▶ **WHAT YOU WILL DO**:
Please copy the data word for word, from the line containing "This screenshot has width=1240, height=697." through the end of the data, both ends included, and leave out the pictures.

start RECORDED INFORMATION

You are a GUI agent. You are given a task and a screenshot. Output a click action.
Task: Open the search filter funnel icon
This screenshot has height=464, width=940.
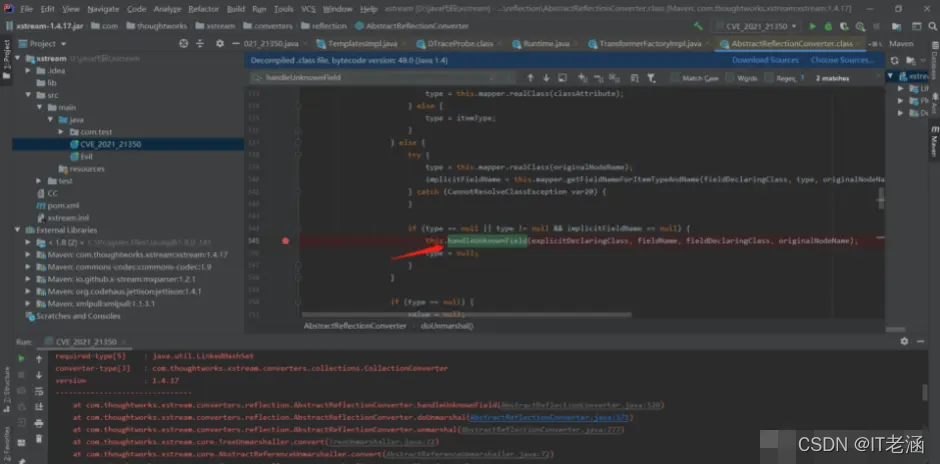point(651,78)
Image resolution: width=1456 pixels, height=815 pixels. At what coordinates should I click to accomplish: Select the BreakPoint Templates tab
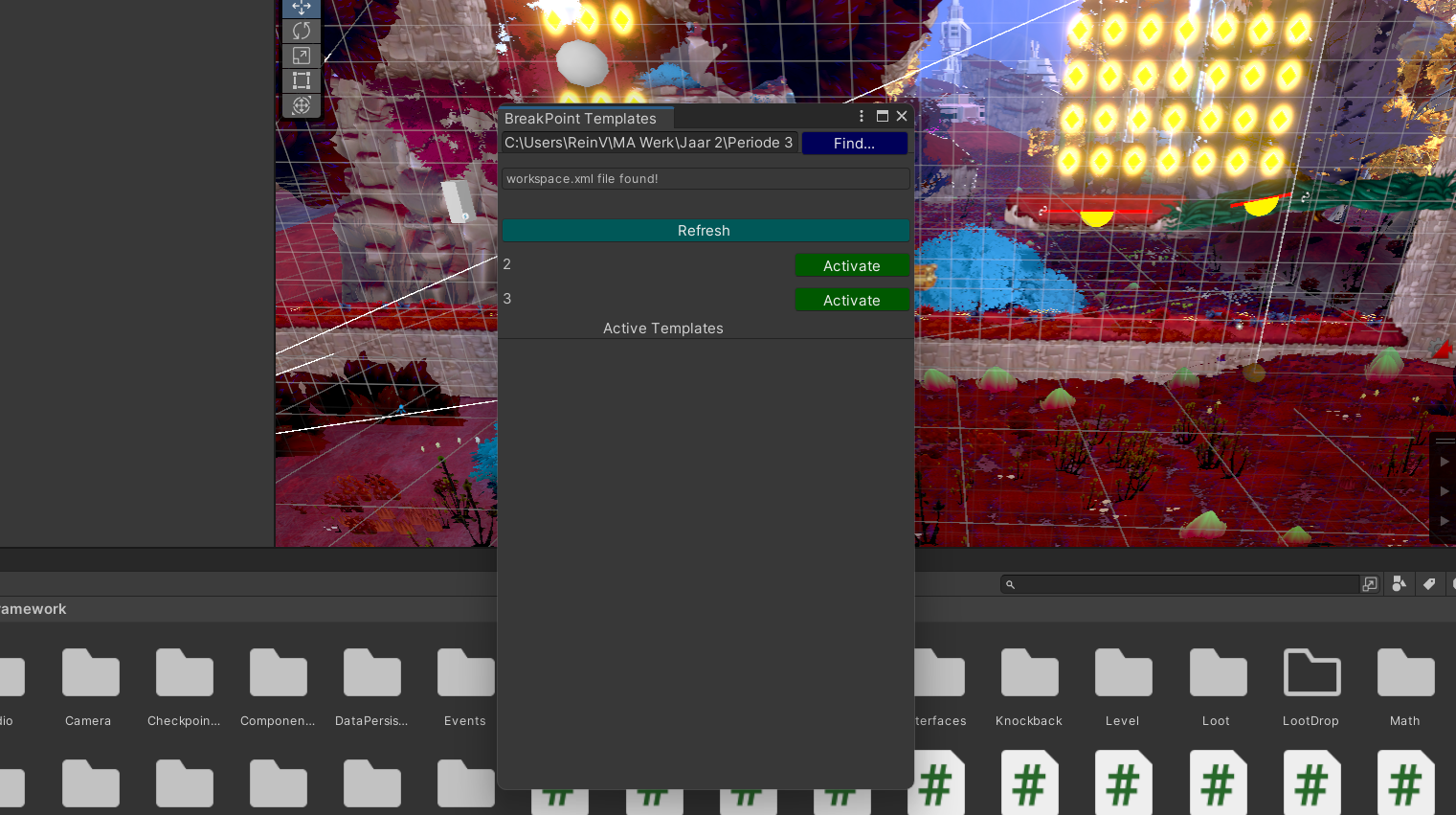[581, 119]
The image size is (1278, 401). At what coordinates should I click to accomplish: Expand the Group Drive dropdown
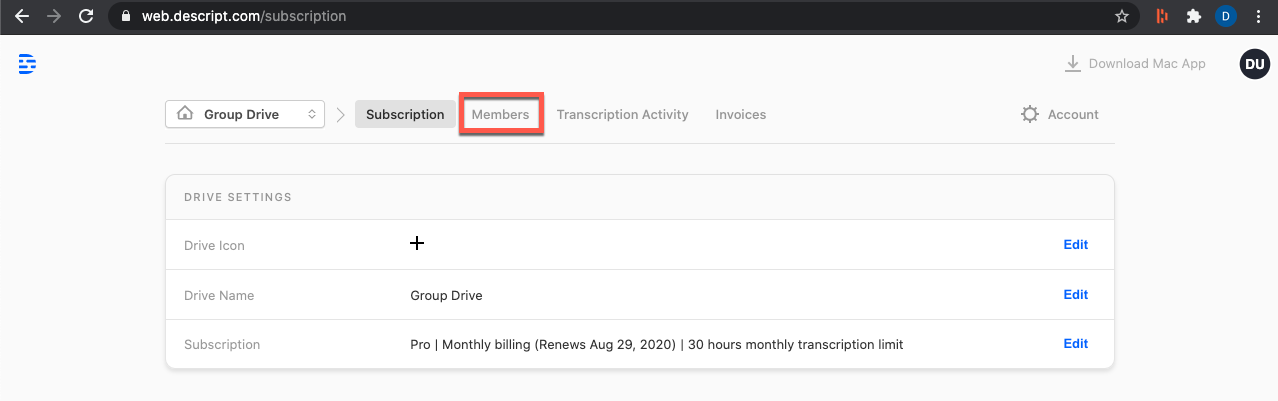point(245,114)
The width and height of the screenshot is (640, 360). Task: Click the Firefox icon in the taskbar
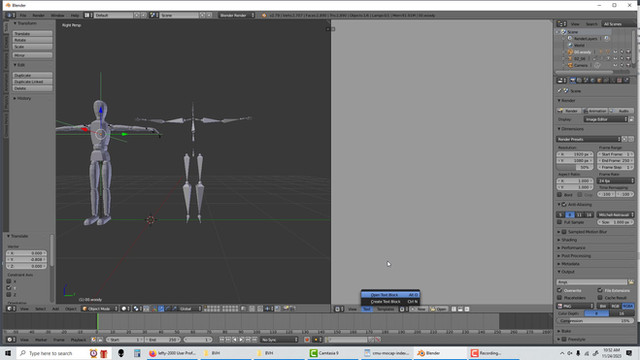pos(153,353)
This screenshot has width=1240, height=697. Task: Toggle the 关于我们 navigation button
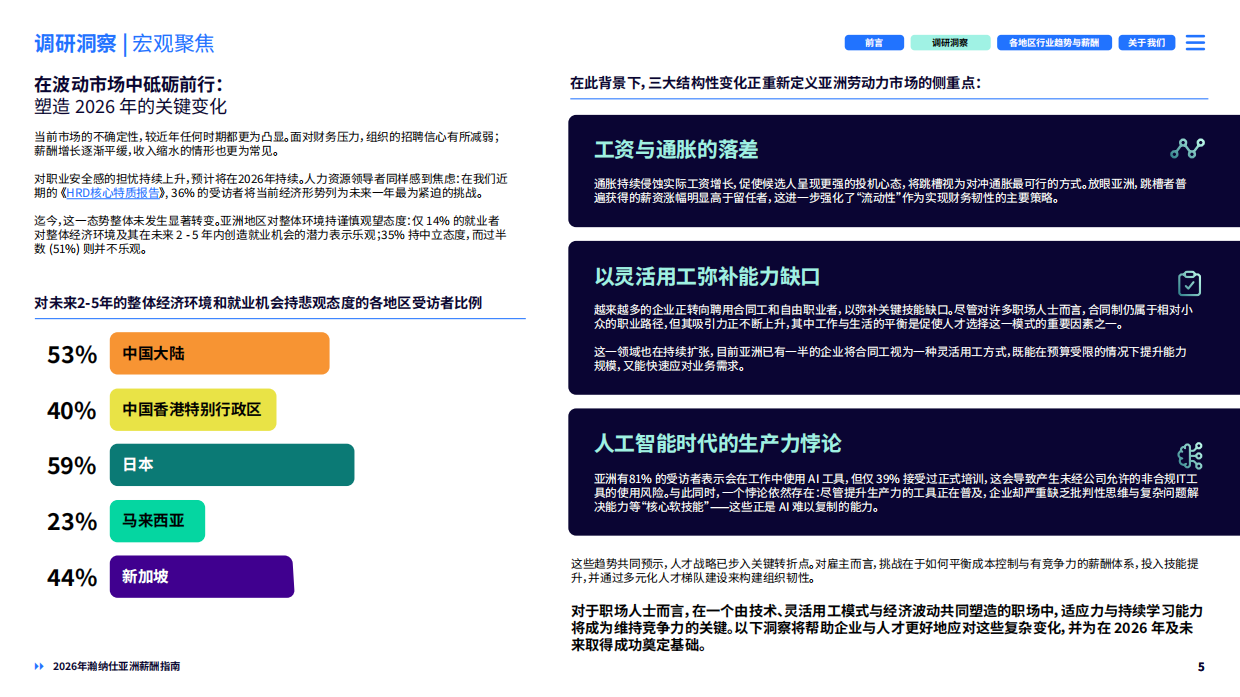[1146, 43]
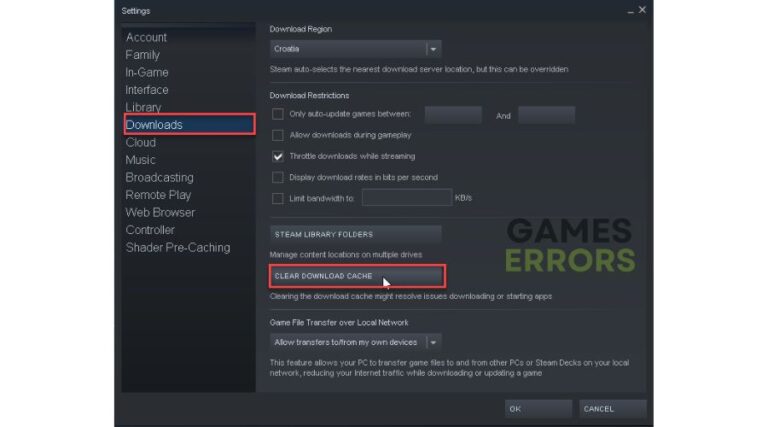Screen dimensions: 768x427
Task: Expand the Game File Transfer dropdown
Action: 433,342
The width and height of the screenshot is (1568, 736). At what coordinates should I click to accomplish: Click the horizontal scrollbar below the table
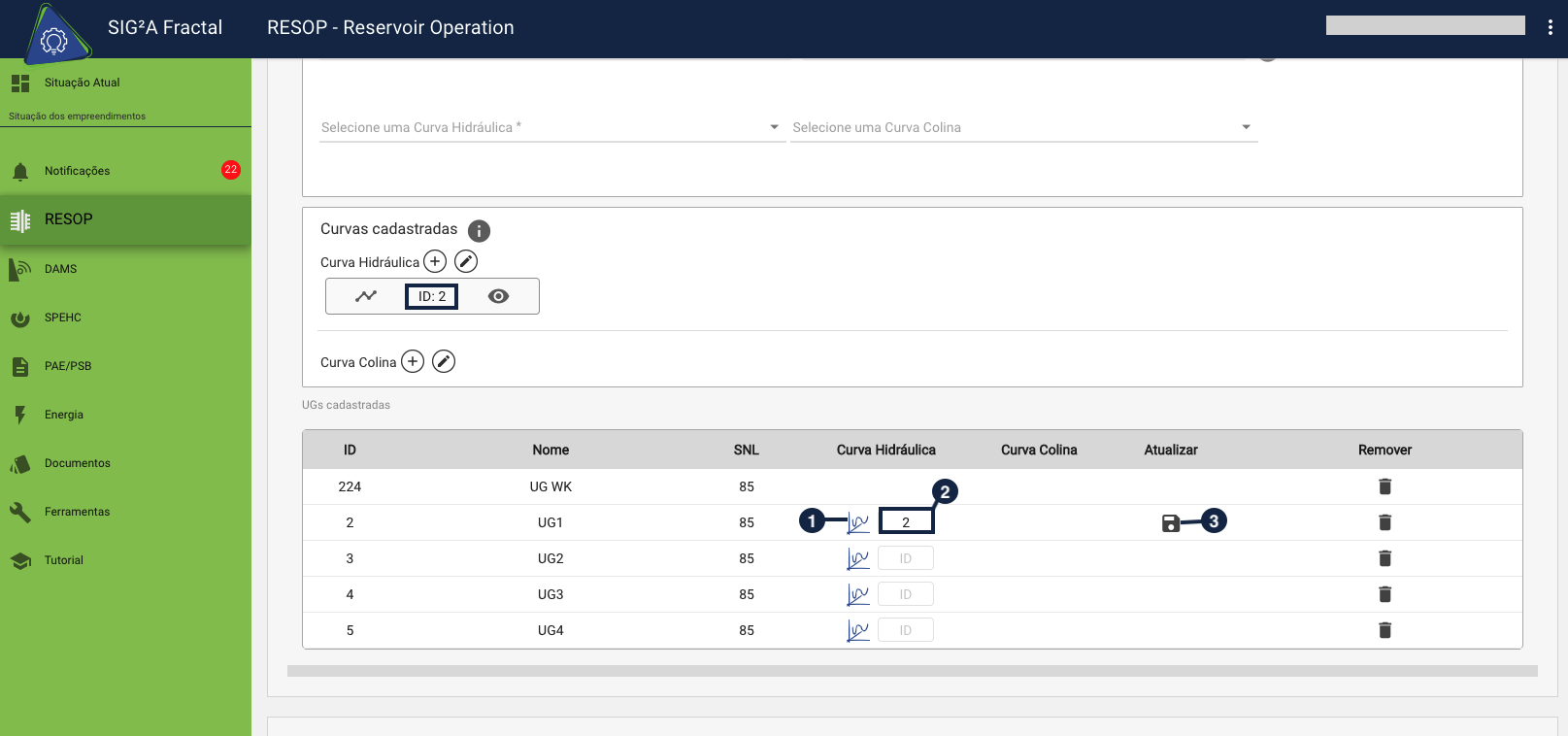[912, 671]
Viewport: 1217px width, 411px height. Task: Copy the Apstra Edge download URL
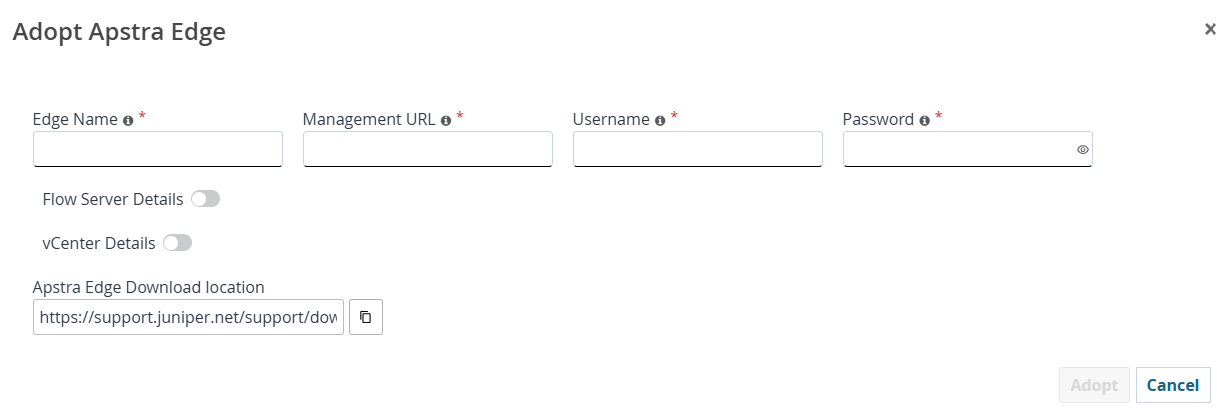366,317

end RECORDED INFORMATION

▶ **TASK RESPONSE**:
This screenshot has width=1240, height=697. Task: Toggle the 关于我们 navigation button
[1146, 43]
Screen dimensions: 768x427
Task: Expand the Game File Transfer dropdown
Action: 433,342
The width and height of the screenshot is (1568, 736). At what coordinates should I click to accomplish: Click the horizontal scrollbar below the table
[912, 671]
Viewport: 1217px width, 411px height. Task: Copy the Apstra Edge download URL
366,317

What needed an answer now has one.